Hansen’s disease is treated with a combination of antibiotics. Typically, 2 or 3 antibiotics are used at the same time. These are dapsone with rifampicin, and clofazimine is added for some types of the disease. This is called multidrug therapy. This strategy helps prevent the development of antibiotic resistance by the bacteria, which may otherwise occur due to the length of the treatment.
Treatment usually lasts between one to two years. The illness can be cured if treatment is completed as prescribed.
If a person is treated for Hansen’s disease, it’s important to:
- Tell their doctor if they experience numbness or a loss of feeling in certain parts of the body or in patches on the skin. This may be caused by nerve damage from the infection. If they have numbness and loss of feeling, they should take extra care to prevent injuries that may occur, like burns and cuts.
- Take the antibiotics until their doctor says their treatment is complete. If they stop earlier, the bacteria may start growing again and the person may get sick again.
- Tell their doctor if the affected skin patches become red and painful, nerves become painful or swollen, or they develop a fever as these may be complications of Hansen’s disease that may require more intensive treatment with medicines that can reduce inflammation.
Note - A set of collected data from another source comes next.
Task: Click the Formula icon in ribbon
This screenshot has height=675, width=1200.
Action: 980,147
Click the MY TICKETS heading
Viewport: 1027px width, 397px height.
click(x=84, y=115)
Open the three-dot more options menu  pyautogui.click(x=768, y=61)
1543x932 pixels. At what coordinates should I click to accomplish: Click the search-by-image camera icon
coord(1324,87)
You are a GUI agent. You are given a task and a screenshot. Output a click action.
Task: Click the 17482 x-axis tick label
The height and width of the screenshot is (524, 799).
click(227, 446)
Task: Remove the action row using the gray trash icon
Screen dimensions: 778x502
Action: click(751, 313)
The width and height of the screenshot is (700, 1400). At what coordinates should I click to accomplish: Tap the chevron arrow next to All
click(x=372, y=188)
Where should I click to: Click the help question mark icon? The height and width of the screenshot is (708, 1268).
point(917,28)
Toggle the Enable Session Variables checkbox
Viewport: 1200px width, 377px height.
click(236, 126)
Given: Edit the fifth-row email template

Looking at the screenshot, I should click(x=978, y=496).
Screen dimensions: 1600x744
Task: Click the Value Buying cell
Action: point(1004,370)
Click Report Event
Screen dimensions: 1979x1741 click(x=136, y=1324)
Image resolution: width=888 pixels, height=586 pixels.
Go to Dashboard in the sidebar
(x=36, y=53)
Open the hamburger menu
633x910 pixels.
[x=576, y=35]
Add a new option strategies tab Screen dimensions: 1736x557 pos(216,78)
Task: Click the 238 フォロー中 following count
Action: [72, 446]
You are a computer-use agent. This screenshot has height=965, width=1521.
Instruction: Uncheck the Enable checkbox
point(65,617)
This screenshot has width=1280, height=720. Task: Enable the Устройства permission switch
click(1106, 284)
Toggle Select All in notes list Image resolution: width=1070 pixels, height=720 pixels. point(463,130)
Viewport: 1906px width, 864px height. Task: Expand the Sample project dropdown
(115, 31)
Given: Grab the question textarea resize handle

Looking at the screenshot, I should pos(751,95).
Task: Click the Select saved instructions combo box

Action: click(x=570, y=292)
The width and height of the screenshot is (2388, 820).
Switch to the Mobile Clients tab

If left untreated, the nerve damage can result in paralysis and crippling of hands and feet. In very advanced cases, the person may have multiple injuries due to lack of sensation, and eventually the body may reabsorb the affected digits over time, resulting in the apparent loss of toes and fingers. Corneal ulcers or blindness can also occur if facial nerves are affected, due to loss of sensation of the cornea (outside) of the eye. Other signs of advanced leprosy may include loss of eyebrows and saddle-nose deformity resulting from damage to the nasal septum.
Antibiotics used during the treatment will kill the bacteria that cause leprosy. But while the treatment can cure the disease and prevent it from getting worse, it does not reverse nerve damage or physical disfiguration that may have occurred before the diagnosis. Thus, it is very important that the disease is diagnosed as early as possible before any permanent nerve damage occurs.